Trump continued to rail against the impeachment hearings against him, only the fourth such occurrence in the 243-year history of the U.S.


"A total Impeachment Scam by the Do Nothing Democrats!" Trump said on Twitter. 



"Why is such a focus put on 2nd and 3rd hand witnesses, many of whom are Never Trumpers, or whose lawyers are Never Trumpers, when all you have to do is read the phone call (transcript) with the Ukrainian President and see first hand?" Trump said in another tweet. 



The leader of the impeachment push against Trump, Congressman Adam Schiff, told the 435 members of the House of Representatives that the nationally televised hearings "are intended to bring the facts to light for the American people."



House Intelligence Committee Chairman Adam Schiff, D-Calif., second from right, talks with reporters on Capitol Hill in Washington, Nov. 6, 2019, about the House impeachment inquiry.

Schiff, chairman of the House Intelligence Committee overseeing the impeachment hearing, said that Taylor, Kent and a third witness set to testify Friday, Marie Yovanovitch, a former U.S. ambassador to Kyiv, "bring decades of dedicated and exemplary service to our nation, and I believe it is vitally important that the American people and all members of Congress hear in their own words what they experienced and witnessed."


Republicans claimed in their memo defending Trump, "Democrats want to impeach President Trump because unelected and anonymous bureaucrats disagreed with the president's decisions and were discomforted by his telephone call with President Zelenskiy. The president works for the American people. And President Trump is doing what Americans elected him to do."



Former U.S. ambassador to Ukraine Marie Yovanovitch, center, arrives on Capitol Hill, Oct. 11, 2019, in Washington.

Taylor, Kent and Yovanovitch are among current and former diplomatic and national security officials who testified behind closed doors in recent weeks.


Transcripts of their depositions detailed how Trump and his aides pressed Ukraine to launch investigations of the Bidens and any Ukraine involvement in the 2016 U.S. election.


Trump on Monday criticized the investigation as a "totally one sided Witch Hunt" and teased the release of a transcript of his first phone call with Zelenskiy, which took place in April shortly after Zelenskiy was elected.

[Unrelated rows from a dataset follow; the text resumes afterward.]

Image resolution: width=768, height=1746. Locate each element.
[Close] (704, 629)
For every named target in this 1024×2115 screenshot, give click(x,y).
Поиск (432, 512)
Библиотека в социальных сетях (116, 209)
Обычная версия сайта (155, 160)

The impeachment inquiry was touched off by a complaint from an anonymous government whistleblower who said he was troubled by Trump's request to Zelenskiy for the Biden investigations, since it seemed the president was seeking the help of a foreign government in next year's election. It is illegal under U.S. campaign finance law to solicit help from a foreign government to help a candidate in a U.S. election.


Trump says the call was "perfect," and that he did nothing wrong.


Schiff invited Republicans to submit a list of witnesses they want to question, but has rejected the two most prominent figures on the Republican wish list: Hunter Biden and the unnamed whistleblower.


Schiff said Trump "has engaged in unprecedented obstruction" with his administration "defying subpoenas for thousands of documents" that House committees have requested.


"He's blocking more than a dozen witnesses from testifying," Schiff said.  "The American people see through this."


In the previous three impeachment efforts targeting U.S. leaders, two presidents (Andrew Johnson in the mid-19th century and Bill Clinton two decades ago) were impeached but acquitted in Senate trials, while a third president, Richard Nixon, resigned ahead of all-but-certain impeachment in the 1970s.